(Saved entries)
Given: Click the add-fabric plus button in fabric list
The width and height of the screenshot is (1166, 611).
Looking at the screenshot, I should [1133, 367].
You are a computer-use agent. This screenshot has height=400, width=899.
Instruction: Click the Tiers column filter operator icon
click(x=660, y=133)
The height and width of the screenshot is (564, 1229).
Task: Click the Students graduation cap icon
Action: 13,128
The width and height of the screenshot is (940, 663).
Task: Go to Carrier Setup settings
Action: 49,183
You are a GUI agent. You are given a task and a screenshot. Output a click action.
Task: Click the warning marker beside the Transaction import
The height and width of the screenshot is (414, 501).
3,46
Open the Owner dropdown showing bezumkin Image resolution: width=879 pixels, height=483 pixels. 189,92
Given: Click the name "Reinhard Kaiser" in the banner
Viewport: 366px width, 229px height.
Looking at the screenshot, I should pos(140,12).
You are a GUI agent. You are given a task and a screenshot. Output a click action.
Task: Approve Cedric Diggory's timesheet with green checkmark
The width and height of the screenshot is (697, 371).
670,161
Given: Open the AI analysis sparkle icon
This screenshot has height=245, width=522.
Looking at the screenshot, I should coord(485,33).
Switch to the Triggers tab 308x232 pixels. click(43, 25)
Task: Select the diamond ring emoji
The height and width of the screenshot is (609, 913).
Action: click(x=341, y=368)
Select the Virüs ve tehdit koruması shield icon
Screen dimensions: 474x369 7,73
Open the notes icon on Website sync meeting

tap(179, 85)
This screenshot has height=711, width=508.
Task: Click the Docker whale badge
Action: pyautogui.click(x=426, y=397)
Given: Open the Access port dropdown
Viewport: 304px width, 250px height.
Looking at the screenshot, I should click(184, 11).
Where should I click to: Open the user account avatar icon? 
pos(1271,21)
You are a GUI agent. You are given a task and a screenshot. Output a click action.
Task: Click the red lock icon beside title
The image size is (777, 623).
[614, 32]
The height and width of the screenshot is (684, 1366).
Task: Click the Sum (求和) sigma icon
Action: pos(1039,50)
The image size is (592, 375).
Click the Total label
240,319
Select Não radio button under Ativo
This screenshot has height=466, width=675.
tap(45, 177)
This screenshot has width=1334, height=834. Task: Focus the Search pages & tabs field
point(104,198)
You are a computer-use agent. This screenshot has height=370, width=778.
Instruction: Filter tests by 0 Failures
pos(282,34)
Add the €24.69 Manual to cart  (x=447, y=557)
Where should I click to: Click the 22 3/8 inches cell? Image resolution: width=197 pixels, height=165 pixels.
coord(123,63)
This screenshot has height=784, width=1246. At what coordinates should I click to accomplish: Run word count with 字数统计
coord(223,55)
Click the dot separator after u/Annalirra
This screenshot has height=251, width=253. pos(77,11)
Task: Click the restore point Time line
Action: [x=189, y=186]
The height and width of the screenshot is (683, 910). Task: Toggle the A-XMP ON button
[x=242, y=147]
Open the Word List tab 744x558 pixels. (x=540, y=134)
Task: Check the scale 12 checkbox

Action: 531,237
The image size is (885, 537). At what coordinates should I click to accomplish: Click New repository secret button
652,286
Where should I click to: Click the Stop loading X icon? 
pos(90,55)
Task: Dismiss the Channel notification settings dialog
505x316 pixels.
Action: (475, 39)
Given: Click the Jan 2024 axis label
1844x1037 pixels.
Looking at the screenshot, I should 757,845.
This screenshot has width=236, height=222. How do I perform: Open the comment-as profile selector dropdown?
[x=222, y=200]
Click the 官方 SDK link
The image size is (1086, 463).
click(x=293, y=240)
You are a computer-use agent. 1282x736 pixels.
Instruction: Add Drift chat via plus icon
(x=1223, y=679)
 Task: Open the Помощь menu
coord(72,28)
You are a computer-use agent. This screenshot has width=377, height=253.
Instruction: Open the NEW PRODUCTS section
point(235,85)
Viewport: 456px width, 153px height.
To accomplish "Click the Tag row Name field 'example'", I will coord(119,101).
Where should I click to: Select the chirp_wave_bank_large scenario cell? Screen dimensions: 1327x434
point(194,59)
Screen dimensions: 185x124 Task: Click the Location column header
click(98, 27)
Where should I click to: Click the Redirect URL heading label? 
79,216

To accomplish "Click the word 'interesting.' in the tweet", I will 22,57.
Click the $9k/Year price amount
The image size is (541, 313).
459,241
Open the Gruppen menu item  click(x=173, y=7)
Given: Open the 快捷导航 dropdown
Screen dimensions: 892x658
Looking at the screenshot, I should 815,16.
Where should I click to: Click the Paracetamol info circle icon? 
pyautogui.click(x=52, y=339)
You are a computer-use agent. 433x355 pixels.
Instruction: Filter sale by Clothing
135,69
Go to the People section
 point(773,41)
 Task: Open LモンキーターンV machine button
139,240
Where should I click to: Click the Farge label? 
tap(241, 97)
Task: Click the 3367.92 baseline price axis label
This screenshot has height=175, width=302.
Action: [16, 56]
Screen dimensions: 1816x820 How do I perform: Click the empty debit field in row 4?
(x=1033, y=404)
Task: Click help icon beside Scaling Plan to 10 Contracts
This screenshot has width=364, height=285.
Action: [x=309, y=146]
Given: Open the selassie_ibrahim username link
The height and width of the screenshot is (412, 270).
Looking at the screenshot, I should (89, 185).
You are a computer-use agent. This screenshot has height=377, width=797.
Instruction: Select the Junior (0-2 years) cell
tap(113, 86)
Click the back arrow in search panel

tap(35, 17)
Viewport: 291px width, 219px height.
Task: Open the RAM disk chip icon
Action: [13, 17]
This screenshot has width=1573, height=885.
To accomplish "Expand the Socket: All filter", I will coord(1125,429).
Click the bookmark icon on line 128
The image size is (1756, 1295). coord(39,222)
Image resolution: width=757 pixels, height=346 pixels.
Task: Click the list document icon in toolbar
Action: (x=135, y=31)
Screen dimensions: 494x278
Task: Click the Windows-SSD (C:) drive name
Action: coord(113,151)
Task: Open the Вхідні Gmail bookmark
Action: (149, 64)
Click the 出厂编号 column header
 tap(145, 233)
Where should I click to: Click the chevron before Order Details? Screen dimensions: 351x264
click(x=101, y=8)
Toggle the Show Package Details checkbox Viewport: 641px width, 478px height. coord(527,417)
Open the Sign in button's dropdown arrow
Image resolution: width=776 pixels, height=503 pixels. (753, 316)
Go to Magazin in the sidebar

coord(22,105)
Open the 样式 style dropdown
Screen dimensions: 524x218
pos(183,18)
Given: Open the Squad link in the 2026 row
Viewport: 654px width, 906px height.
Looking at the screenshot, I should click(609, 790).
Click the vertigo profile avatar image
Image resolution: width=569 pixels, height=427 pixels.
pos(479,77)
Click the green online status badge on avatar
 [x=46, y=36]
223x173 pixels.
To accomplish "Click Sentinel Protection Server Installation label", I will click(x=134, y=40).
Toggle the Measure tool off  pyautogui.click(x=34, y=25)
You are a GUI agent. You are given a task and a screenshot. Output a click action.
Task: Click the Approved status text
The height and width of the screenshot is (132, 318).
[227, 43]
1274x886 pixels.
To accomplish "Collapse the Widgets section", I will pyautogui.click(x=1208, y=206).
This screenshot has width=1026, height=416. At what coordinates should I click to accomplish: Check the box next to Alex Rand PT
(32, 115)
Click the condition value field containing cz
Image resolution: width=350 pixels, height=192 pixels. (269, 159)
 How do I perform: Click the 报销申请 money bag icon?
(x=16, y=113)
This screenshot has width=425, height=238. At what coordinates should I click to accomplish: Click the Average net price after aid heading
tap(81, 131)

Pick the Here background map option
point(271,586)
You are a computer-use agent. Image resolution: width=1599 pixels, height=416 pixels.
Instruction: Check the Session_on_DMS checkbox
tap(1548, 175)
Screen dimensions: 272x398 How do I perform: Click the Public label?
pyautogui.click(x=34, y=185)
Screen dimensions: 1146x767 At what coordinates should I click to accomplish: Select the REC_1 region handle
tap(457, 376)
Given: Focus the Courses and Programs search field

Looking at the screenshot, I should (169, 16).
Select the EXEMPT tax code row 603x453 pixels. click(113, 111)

- **EXERCISE DETAILS**
Your task is to copy each line of the entries that includes the word "agent".

- **WRITTEN RESPONSE**
You are a computer-use agent. This screenshot has height=400, width=899.
You are a GUI agent. You are given a task and a screenshot. Output a click action.
You are a GUI agent. You are given a task and a screenshot. Output a click action.
You are a GUI agent. You are given a task and a screenshot. Output a click action.
You are a computer-use agent. This screenshot has height=370, width=778.
You are a computer-use agent. 1282x736 pixels.
You are a computer-use agent. This screenshot has width=377, height=253.
You are a computer-use agent. 433x355 pixels.
You are a computer-use agent. This screenshot has height=377, width=797.
You are a GUI agent. You are given a task and a screenshot. Output a click action.
You are a computer-use agent. Image resolution: width=1599 pixels, height=416 pixels.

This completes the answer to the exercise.